Last week, we introduced you to Klocko, who is from Shaler, as she was about to begin a nursing assignment in Bellevue, New Jersey -- a coronavirus hot spot.
“It’s not just like travelers are needed to help with the influx of patients, it’s also to help with the staffing. Half of the staff is out with COVID,” Klocko said.
Working 12-hour shifts on the front lines, she described scenes that are haunting.
“I actually saw in-person two big tractor-trailer types with stacked shelves on each side of just body bags,” Klocko said.
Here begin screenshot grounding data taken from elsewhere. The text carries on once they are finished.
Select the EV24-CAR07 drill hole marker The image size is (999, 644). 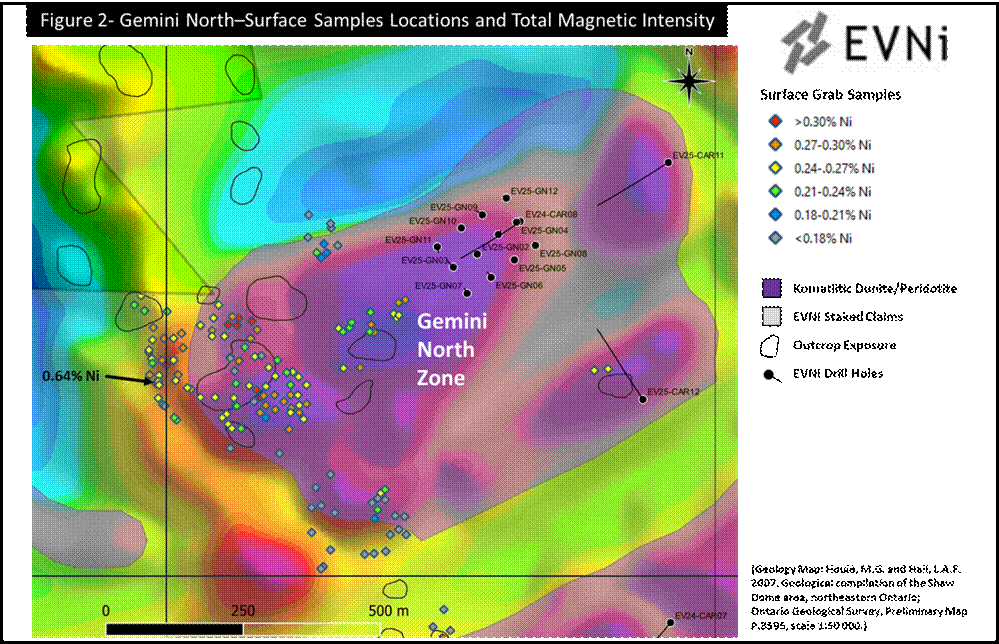[x=668, y=623]
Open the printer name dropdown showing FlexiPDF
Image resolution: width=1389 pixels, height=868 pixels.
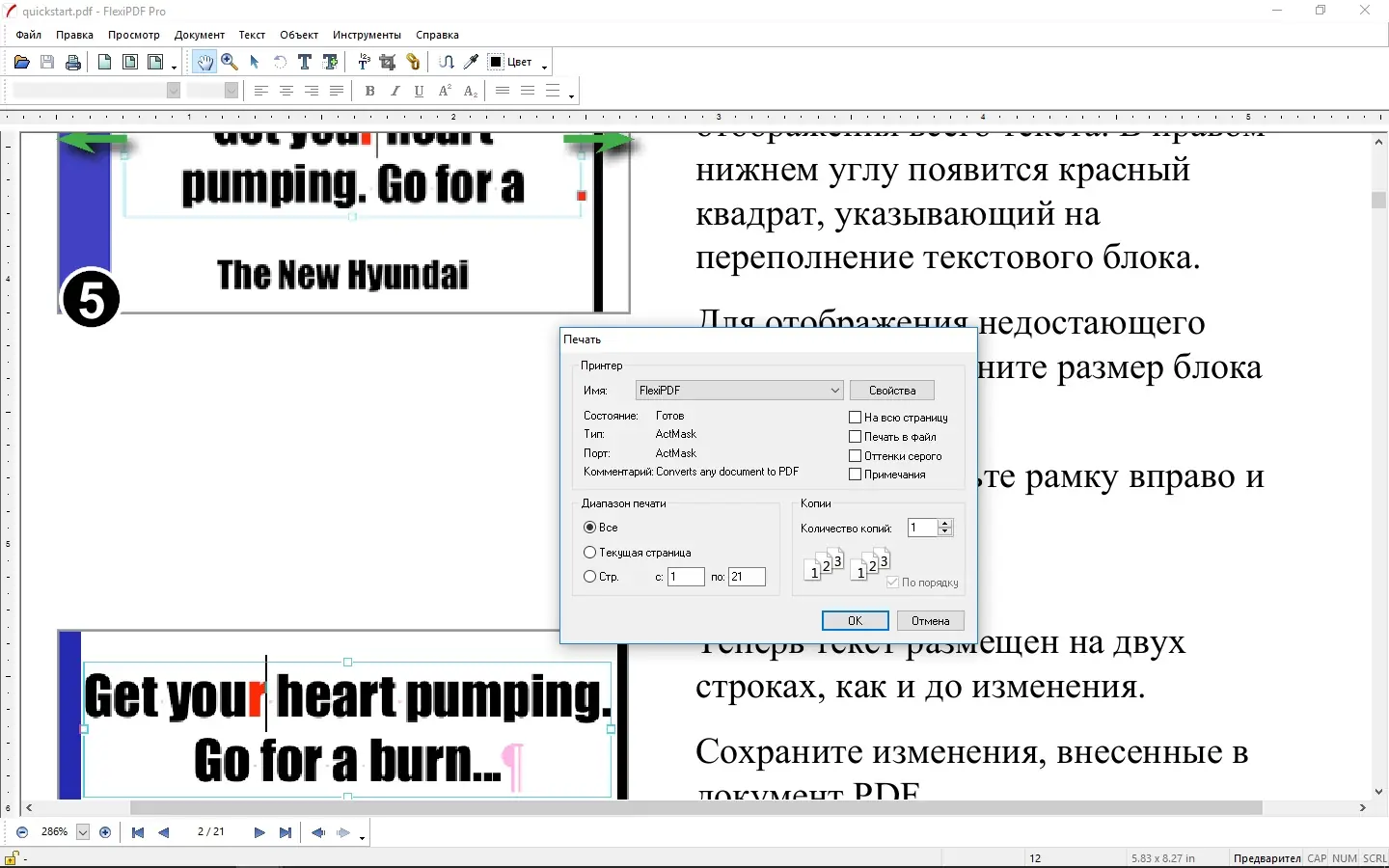click(833, 390)
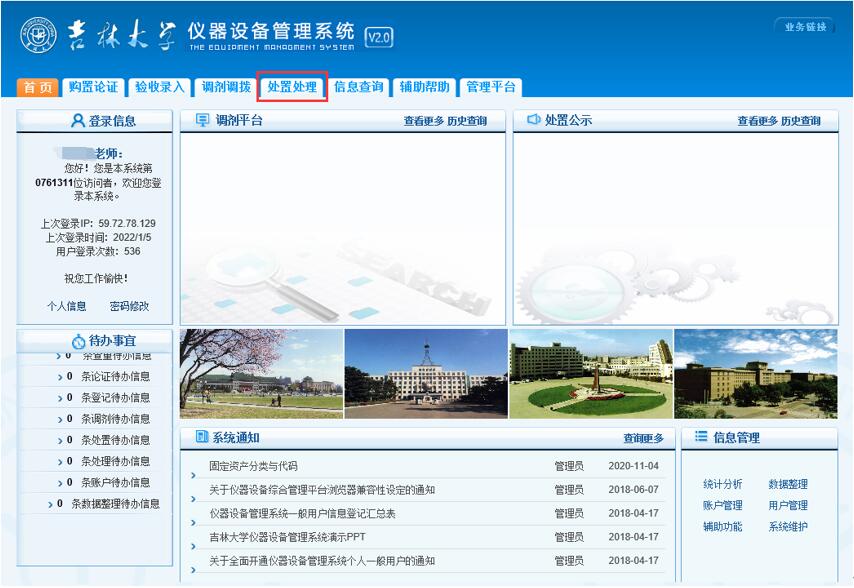Open 统计分析 in 信息管理
Screen dimensions: 854x588
(x=722, y=484)
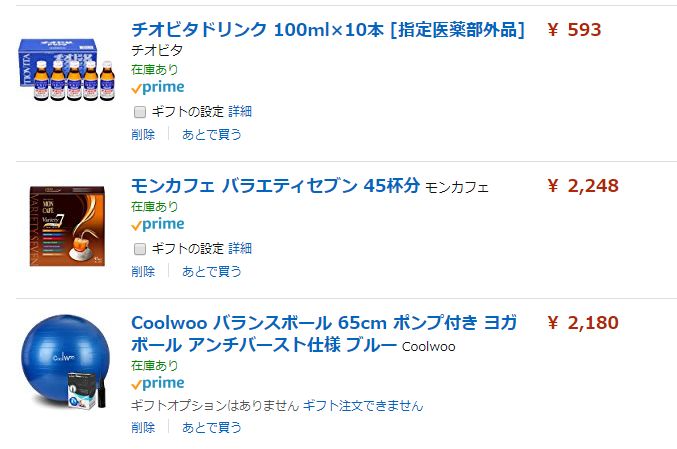Open モンカフェ バラエティセブン 45杯分 product page
This screenshot has width=677, height=449.
(276, 185)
Others are full of resilience.
“When a COVID patient is taken off of a ventilator or is being discharged home, they play, ‘Here Comes the Sun’ by The Beatles over the speakers throughout the whole hospital. It’s just so cool and gives everyone that hope that we can get through this,” Klocko said.
It’s hope Klocko carries with her into the hospital every day. Hope that what she will experience over the next 12 weeks won’t follow her home to Shaler.
“It makes me feel lucky to live and be from Pittsburgh where it's not quite like this. But it also makes me very grateful that I'm here to help,” Klocko said.
Klocko said seeing so many people that have been directly impacted by this pandemic has put everything into perspective.
Her advice is to follow the guidelines and keep social distancing so we don’t experience what’s happening just a few hours away.